I have a hard time getting my head around this at times. I have had my share of troubles, sleepless nights. Wondering how is this all going to work out or will it work out. I think of the big things in my life now. I think of jobs, money, my kids, IEP’s, hearing loss, a best friend with cancer, lice and the list could go on and on. I wonder why there just can’t be a break. Why people can’t just live the simple life, isn’t that the American Dream? But then I see how some things that have been a roadblock, a problem can work out for the greater good of our family. Moving to a town where I didn’t know a soul, heck I had never heard of the town before. Now seven years later I no longer see this as a problem I see this as home. I have more “family” than I had anywhere I had lived before. I am more connected now with a church, school and other organizations. There was a bigger picture and God knew this and he took care of us. I can go through this whole list and after time has passed and the fog clears my head from the situation I see that there is a greater picture. I maybe can’t see the whole thing but things do work out. Things that we don’t understand can sometimes go into focus.
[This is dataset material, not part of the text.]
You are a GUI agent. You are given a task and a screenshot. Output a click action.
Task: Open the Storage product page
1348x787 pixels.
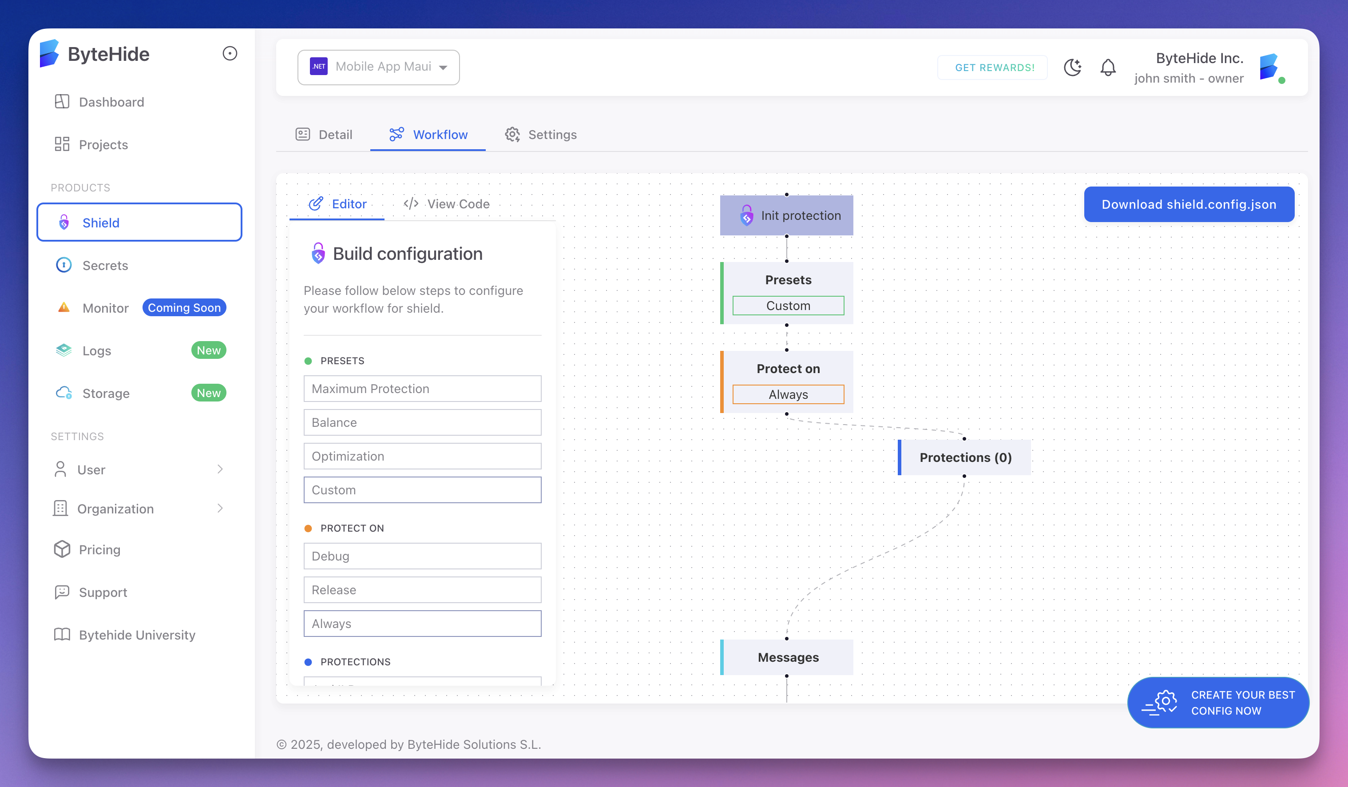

So are we just a speck on this piece of paper of life? All these things happen around us and to us and we have to trust that this big picture will all make sense. Do I have the answers, NO. But I trust in God and God knows ALL. He knows how all these little things, the highs and the lows we will experience in life. He knows how it will all work together and I have to try and get my simple human mind to accept that. I don’t understand why there is hurt, why there are children that die, why mom’s get cancer. I don’t understand, I don’t see the whole picture but I have to trust God does and he knows what is happening.
So listen for that voice, just like Horton heard from the Speck. God is there for all of us and he cares about each one of us even if we are just this tiny speck in his universe.